You can parse the data even further by specifying which columns of data you want included. Let's focus on data about youth mental health and factors that may contribute to that.

It is easiest to recall the names of each column instead of it's number in the list, so let's use that information and the `df.loc[range of rows, strings of each specific column name]` function to create a new table.

It is a long function, but it should look like this:

In [4]:
df.loc[3822:3823,["State","County","Physical inactivity","Excessive drinking","Children in poverty","Children in single-parent households","Food insecurity","Inadequate social support"]]

Unnamed: 0,State,County,Physical inactivity,Excessive drinking,Children in poverty,Children in single-parent households,Food insecurity,Inadequate social support
3822,NV,Clark County,0.237,0.174,0.237,0.361,0.174,0.235
3823,NV,Clark County,0.217,0.174,0.237,0.372,0.157,


This digestable table features some of the most prominent factors in youth mental health crises while also highlighting access to resources to overcome mental health challenges.

#### Step 6: Exporting the Data Subset

The last part of the process is to label the final version of your table, remove the index numbers, and export the file as a CSV. You will do so in two steps.

First, perform the function `=` to create a name for the table like this:

In [5]:
CCMH_subset = df.loc[3822:3824,["State","County","Physical inactivity","Excessive drinking","Children in poverty","Children in single-parent households","Food insecurity","Inadequate social support"]].copy()

You can check your work by recalling the new title of the subset, like this:

In [6]:
CCMH_subset

Unnamed: 0,State,County,Physical inactivity,Excessive drinking,Children in poverty,Children in single-parent households,Food insecurity,Inadequate social support
3822,NV,Clark County,0.237,0.174,0.237,0.361,0.174,0.235
3823,NV,Clark County,0.217,0.174,0.237,0.372,0.157,
3824,NV,Douglas County,0.167,0.209,0.16,0.291,0.147,0.17


Then use `.to_csv(title for file)` to export it and add the qualification `index=False` to get rid of the now arbitrary row numbers.

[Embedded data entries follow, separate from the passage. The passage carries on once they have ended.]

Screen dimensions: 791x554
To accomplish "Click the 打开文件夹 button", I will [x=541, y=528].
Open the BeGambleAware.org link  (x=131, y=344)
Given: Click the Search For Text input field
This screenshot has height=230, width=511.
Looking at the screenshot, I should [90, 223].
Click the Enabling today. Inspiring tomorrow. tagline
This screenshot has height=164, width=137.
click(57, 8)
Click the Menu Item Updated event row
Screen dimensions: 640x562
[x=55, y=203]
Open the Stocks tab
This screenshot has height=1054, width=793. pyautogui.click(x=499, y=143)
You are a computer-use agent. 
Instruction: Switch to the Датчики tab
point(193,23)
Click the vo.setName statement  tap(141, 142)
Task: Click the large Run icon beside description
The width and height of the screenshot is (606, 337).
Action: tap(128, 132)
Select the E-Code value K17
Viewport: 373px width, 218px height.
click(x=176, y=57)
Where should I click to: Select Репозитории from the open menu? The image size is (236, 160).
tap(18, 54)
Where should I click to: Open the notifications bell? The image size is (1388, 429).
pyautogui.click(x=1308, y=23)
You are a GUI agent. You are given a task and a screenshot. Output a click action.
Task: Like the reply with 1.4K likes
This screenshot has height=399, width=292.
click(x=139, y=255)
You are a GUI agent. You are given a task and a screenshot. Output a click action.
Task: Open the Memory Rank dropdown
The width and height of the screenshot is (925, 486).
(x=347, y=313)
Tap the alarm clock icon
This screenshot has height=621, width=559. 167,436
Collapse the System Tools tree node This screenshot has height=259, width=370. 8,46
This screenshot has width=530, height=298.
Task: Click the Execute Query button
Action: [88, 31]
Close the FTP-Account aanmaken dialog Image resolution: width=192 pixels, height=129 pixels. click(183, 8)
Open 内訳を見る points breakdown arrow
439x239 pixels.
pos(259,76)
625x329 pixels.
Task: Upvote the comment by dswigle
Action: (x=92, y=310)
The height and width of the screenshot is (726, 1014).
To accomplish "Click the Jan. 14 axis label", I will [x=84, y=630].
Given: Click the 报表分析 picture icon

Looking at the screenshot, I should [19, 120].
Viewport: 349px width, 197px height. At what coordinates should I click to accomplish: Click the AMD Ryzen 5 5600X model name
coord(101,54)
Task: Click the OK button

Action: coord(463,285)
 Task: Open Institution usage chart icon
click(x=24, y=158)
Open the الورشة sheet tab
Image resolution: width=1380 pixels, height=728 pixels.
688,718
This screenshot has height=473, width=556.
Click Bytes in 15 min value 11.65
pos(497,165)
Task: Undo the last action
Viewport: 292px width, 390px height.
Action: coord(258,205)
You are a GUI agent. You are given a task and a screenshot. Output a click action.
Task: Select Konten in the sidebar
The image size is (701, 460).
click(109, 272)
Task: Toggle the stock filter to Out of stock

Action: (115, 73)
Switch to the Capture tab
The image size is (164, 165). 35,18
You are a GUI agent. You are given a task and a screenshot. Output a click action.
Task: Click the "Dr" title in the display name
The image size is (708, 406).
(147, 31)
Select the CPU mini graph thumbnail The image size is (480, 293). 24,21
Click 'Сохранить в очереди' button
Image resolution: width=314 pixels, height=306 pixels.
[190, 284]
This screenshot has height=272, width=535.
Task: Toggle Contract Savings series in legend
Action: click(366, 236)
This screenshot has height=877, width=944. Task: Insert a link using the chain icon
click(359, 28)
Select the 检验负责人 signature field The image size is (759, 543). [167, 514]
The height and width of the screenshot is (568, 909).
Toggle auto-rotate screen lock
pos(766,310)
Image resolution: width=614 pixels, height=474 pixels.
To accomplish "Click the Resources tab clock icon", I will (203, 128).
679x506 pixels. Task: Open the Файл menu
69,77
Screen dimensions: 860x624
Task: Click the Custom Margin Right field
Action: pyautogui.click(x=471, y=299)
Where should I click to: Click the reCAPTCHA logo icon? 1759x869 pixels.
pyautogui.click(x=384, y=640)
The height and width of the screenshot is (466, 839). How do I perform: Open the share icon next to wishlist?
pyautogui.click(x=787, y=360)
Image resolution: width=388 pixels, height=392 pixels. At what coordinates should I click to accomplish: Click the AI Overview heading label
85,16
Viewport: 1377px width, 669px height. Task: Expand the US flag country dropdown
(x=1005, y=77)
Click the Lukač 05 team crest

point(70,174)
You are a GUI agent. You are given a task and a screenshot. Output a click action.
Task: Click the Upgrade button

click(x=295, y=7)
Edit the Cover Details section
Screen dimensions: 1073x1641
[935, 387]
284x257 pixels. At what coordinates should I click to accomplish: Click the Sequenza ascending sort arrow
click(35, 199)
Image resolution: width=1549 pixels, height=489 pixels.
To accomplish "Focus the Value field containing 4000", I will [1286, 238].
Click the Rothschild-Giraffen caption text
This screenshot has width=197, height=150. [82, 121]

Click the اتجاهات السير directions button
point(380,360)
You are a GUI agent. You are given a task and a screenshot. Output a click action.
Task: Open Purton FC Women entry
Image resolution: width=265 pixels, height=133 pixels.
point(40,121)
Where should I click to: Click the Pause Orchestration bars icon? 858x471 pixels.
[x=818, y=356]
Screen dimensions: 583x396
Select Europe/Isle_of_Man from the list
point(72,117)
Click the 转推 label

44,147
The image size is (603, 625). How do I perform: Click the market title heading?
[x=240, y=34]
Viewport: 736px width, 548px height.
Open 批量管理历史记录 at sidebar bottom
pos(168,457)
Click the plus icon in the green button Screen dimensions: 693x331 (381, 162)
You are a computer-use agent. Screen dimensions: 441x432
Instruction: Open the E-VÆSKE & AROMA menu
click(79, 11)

Your export function combined with the qualification function will look like this:

In [9]:
CCMH_subset.to_csv("CCMH_subset.csv", index=False)

#### Step 7: Guidance for Using Your Data Subset

This specific subset of data consolidates certain statistics that contribute to mental health and youth populations specifically. It is important to note that this is data collected separately: it does not speak to a causal relationship in these factors, but it may lend itself to certain correlations. 

Lastly, when dealing with topics about mental health, it is important to realize the people and stories behind the numbers. This refined data table and others you may extract from this data are only a piece of the puzzle of mental health.

## Try it Yourself!

Use the space down here to try and replicate the code from before for practice, or create your own table in the state of your preference with even more columns to cover the topic!